Each of the below examples is equivalent to: sort_by(|x0, x1| foo(x0) > foo(x1))

  • sort_by(@ foo(@0) > foo(@1))

This likely conflicts with e.g. the proposed use of @ for attributes (but there are many potential uses for @).

  • sort_by($ foo($0) > foo($1))

This likely conflicts with macros. (I’m not super familiar with macros but I know they use $.)

  • sort_by(? foo(?0) > foo(?1))

This likely conflicts with the proposed postfix ? for exception propagation.

  • sort_by(\ foo(\0) > foo(\1))

This likely conflicts with the idea of a \foo b for infix function calls.

Potentially (at least for some of these) we could also allow just the sigil without a number, or _, in which case the numbering would be implicit based on the order they appear in the code. (Probably the two would be mutually exclusive, i.e. either all arguments have to be numbered or none.) EDIT: Actually this would likely be ambiguous with the very idea of using the sigil to introduce the lambda… but _ would still be OK. (Unless we use that for default arguments or something.)
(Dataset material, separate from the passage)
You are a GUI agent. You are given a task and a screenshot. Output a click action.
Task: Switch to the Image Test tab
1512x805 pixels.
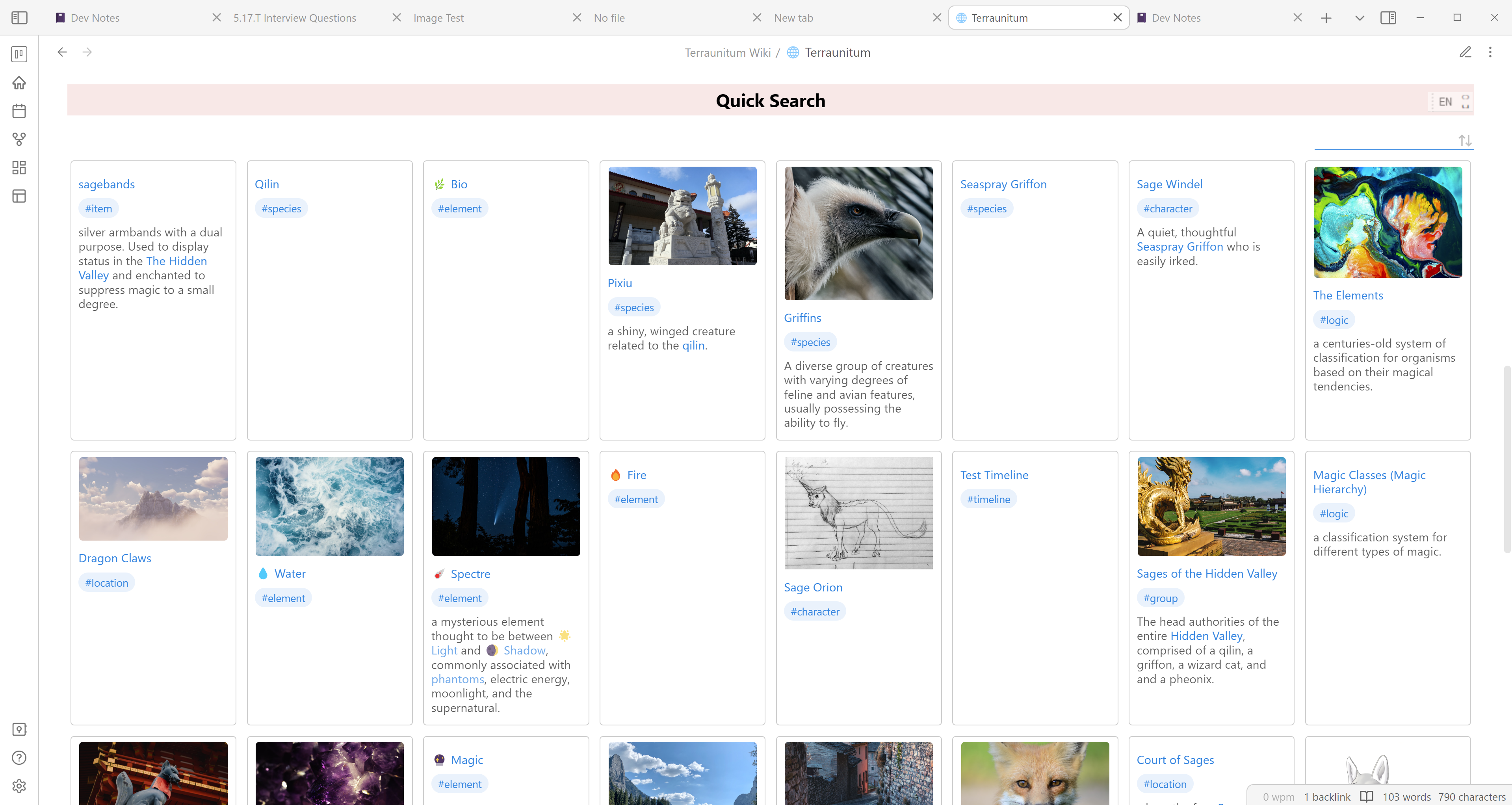click(x=438, y=18)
Of course, we could just take the KISS route, which would most likely be the best one, and define simple mechanical rules about the scoping of implicit closures. For instance:

The scope of an implicit closure extends to EITHER

  • the innermost function or method call,

OR

  • the innermost expression consisting of only unary and binary operators

whichever comes first, with a placeholder _ in place of one or more subexpressions. This translates to a lambda with a number of arguments equal to the number of placeholders, which are substituted in their place left-to-right.

And if you want to do anything more complicated, write an explicit lambda.

Some examples of how the above would work:

  • foo(f(x, _)) => foo(|a| f(x, a))

  • foo(_.f(x, y)) => foo(|a| a.f(x, y))

  • foo(x + _ + z) => foo(|a| x + a + z)

  • foo(f(_, g(x))) => foo(|a| f(a, g(x)))

  • foo(f(x, g(_))) => foo(f(x, |a| g(a)))

  • foo(f(_, g(_))) => foo(|a| f(a, |b| g(b)))

  • foo(f(_, _)) => foo(|a, b| f(a, b))

  • foo(x * _ + _) => foo(|a, b| x * a + b)

  • foo(f(x, _ * y + z)) => foo(f(x, |a| a * y + z))

  • foo(f(x) * _ + z) => foo(|a| f(x) * a + z))

  • foo(f(_) * y + z) => foo((|a| f(a)) * y + z)

  • foo(f(_) * _ + z) => foo(|a| (|b| f(b)) * a + z)

And so on. And if that’s not what you wanted, the typechecker will let you know.

(Maybe not these exact rules; these are just the first I thought of. But the point is to keep them simple, predictable, and mechanical.)

1 Like

I personally prefer explicit syntax more. It feels like being explicit is The Rust Way. So I don’t see a lot of gain from change like that.